Top of Exercise input

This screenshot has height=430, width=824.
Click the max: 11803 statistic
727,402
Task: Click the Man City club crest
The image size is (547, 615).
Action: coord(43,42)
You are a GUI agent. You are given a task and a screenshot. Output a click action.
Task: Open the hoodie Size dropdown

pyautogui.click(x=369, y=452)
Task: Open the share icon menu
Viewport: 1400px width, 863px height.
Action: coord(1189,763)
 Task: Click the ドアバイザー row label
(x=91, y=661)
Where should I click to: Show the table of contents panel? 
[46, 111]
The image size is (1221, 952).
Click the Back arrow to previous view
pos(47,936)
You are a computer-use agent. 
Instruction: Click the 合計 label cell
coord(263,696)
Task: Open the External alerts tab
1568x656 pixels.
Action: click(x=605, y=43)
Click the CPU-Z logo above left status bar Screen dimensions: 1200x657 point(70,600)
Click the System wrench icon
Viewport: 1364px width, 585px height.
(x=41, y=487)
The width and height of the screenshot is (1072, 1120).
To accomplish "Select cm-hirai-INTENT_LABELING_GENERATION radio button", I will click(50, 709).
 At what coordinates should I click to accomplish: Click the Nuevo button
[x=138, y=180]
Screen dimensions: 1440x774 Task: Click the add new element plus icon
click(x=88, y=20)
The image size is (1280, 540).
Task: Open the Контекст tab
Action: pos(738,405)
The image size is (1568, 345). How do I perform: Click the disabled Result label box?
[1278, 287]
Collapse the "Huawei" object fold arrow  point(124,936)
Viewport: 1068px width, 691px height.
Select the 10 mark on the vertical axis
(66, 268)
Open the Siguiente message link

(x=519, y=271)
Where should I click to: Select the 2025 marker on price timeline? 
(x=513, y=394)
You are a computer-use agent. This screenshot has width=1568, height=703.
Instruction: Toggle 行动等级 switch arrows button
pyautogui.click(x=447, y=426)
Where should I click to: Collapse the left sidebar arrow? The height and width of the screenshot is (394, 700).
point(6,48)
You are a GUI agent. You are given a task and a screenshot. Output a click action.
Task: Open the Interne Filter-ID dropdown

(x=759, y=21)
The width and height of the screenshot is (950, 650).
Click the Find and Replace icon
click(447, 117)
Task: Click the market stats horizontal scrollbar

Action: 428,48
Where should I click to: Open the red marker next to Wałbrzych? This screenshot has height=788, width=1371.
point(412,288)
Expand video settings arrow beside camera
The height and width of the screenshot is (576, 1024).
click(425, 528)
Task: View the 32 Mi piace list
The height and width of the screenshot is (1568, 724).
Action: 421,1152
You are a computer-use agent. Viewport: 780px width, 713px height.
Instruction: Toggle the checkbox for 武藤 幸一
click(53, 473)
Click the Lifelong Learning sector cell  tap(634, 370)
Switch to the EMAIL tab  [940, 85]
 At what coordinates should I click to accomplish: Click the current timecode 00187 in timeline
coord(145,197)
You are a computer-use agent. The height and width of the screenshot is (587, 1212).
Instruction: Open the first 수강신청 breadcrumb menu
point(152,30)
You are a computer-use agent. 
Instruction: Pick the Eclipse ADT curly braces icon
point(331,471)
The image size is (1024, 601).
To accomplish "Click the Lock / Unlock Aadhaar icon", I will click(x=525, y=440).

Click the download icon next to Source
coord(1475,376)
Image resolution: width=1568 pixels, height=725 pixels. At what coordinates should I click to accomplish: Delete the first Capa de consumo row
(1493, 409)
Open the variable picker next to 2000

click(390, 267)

Bottom of Exercise input

What the task asks: A verbatim transcription is required: the first line of the listing, the line containing "Task: Open the share icon menu", and every line between them.

Answer:
This screenshot has height=430, width=824.
Click the max: 11803 statistic
727,402
Task: Click the Man City club crest
The image size is (547, 615).
Action: coord(43,42)
You are a GUI agent. You are given a task and a screenshot. Output a click action.
Task: Open the hoodie Size dropdown

pyautogui.click(x=369, y=452)
Task: Open the share icon menu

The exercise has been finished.